Euro zone exit might be best of bad options for Greece

The potential economic collapse of any number of euro zone countries is built into the region’s structural DNA. A country minus its own currency loses its main economic engineering tool. It cannot raise or lower interest rates on its own, depriving it of its ability to control inflation. It cannot print money. It is almost impossible for a country with its own currency to default and go bust. The United States’ debt load, as a percentage of gross domestic product, is worse than the euro zone’s, collectively speaking. But an American bailout is unimaginable.
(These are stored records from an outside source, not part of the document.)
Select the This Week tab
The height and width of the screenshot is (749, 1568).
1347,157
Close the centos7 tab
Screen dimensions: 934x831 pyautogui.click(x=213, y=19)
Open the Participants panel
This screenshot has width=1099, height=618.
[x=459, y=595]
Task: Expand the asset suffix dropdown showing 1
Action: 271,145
Austerity is only ratcheting up the torture for all the euro zone countries, plus a few in the wider European Union (note that Britain is back in recession, yet Prime Minister David Cameron refuses to take his foot off the spending brakes in spite of near zero interest rates). Spending cuts and tax hikes in the absence of growth are proving murderous to Greece. Canada’s austerity program in the 1990s is the exception that proves the rule. Austerity might work in the absence of austerity in neighbouring countries. But when everyone is slashing with alacrity, the result is a transborder suicide pact.

Greece and the other dying economies, in other words, have no way to make themselves competitive. They can’t depreciate their currency because they don’t have one of their own. They can’t adjust interest rates (not that Japanese-style rates at zero would help them at this stage). They have been told by Berlin, Brussels and the International Monetary Fund that they have to keep austerity intact or risk losing bailout loans and the allegiance of sovereign bond investors.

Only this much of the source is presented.